Guitar-String-Inspired Tech Enhances Blood Pressure Monitoring

Guitar-String-Inspired Tech Enhances Blood Pressure Monitoring

Blood vessels such as the carotid artery resonate in a distinct manner when excited by ultrasound pulses
Depositphotos

Currently, doctors who need to continuously monitor a patient’s blood pressure must surgically insert a catheter into one of the individual’s arteries. However, a safer and much less invasive alternative might be on the horizon, inspired by the tuning of guitar strings.

Limitations of Arterial Catheterization

While the existing “arterial catheterization” technique provides accurate, continuous blood pressure readings, it is time-consuming to set up and calibrate.

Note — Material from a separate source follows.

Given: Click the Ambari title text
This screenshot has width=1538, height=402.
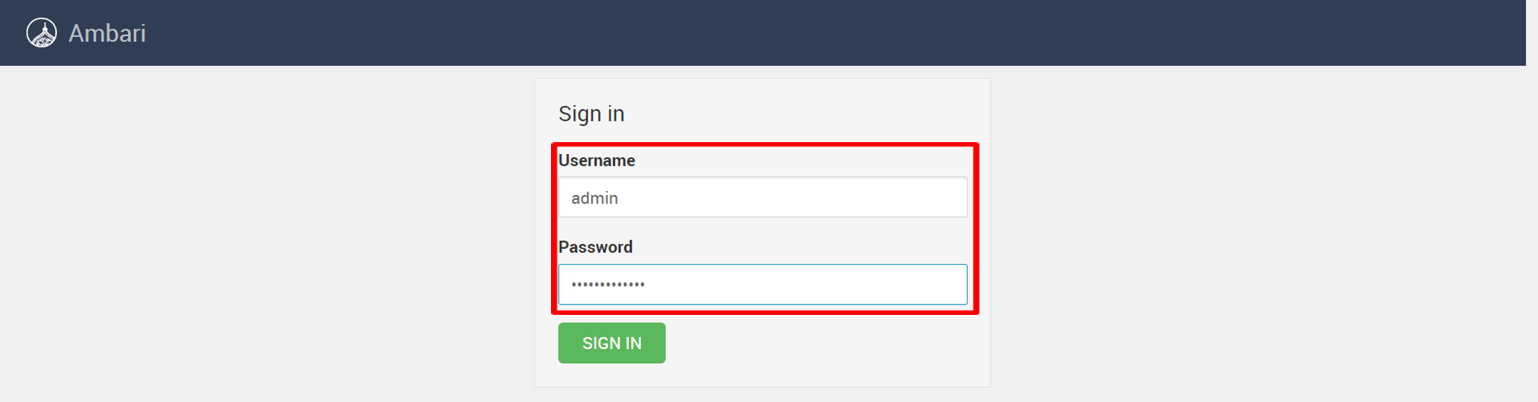Looking at the screenshot, I should (x=106, y=33).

Moreover, since the catheter can remain in the artery for days, patients might experience pain, infections, bleeding, or ischemia (restricted blood flow).

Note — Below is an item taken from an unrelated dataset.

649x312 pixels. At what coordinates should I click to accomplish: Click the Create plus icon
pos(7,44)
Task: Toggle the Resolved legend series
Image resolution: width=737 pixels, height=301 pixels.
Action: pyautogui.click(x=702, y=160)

As a result, doctors typically limit this technique to patients in acute care settings.

Less critical patients may use devices that repeatedly measure blood pressure with traditional inflatable cuffs. However, these devices might miss fluctuations in blood pressure between readings, and the repeated arm squeezing can become uncomfortable over time.

Innovative Inspiration from Guitar Strings

Seeking a better solution, scientists from Caltech and the California-based startup Esperto Medical drew inspiration from guitar strings.

When tuning a guitar, you adjust the tension of each string until it resonates at the desired tone when plucked. Similarly, the Caltech/Esperto team’s “resonance sonomanometry” system uses this principle in reverse to measure blood pressure.

This diagram illustrates the underlying principle behind the resonance sonomanometry system
Jimenez et al

How the Resonance Sonomanometry System Works

The system employs an external transducer to send ultrasound pulses through the patient’s skin and tissue to excite an underlying artery. By analyzing the echoes of these pulses, which bounce off the artery and return to the transducer, researchers can observe how the artery’s dimensions subtly change as it vibrates.

These changes allow for the determination of blood pressure in that artery.

Unlike other experimental systems that use ultrasound to measure blood pressure, the resonance sonomanometry system does not need recalibration after its initial use.You can apply it to any major artery and use it with a diverse patient population.

Researchers have tested the technology on the carotid, axillary, brachial, and femoral arteries of human subjects, and the results have matched those of traditional methods. They currently use a handheld ultrasound transducer, but they believe that a much smaller device could eventually replace it and be worn continuously by the patient.